Rows for locating displayed items:
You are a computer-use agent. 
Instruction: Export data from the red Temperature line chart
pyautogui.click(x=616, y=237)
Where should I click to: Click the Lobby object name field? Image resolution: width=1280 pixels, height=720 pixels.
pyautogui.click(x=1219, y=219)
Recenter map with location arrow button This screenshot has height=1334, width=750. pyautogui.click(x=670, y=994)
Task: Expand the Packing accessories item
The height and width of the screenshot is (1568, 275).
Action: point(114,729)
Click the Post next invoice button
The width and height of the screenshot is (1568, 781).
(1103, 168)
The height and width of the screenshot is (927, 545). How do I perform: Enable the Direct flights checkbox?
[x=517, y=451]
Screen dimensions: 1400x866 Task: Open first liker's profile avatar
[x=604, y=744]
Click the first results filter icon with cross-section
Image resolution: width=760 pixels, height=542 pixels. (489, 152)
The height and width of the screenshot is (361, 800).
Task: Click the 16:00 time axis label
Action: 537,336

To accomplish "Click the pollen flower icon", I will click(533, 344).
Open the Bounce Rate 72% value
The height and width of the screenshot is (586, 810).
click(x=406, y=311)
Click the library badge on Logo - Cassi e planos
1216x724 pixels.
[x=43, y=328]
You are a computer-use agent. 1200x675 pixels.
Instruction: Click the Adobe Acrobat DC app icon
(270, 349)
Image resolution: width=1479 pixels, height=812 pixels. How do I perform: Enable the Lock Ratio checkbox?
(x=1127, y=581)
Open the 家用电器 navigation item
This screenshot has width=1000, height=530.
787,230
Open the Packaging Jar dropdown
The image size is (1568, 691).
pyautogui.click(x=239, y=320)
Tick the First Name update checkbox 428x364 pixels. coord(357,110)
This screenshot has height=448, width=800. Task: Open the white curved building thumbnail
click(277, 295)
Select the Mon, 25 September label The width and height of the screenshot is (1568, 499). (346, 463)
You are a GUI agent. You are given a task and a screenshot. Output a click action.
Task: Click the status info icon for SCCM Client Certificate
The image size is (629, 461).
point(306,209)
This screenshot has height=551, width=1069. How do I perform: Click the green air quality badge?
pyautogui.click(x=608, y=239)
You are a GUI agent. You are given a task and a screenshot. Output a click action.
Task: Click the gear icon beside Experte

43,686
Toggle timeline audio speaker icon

* [TASK DIRECTIONS]
Reproduce verbatim the lines that begin at the one containing "This screenshot has height=551, width=1069." and run through the last of the rows.

* [TASK RESPONSE]
This screenshot has height=551, width=1069. How do I perform: Click the green air quality badge?
pyautogui.click(x=608, y=239)
You are a GUI agent. You are given a task and a screenshot. Output a click action.
Task: Click the gear icon beside Experte

43,686
Toggle timeline audio speaker icon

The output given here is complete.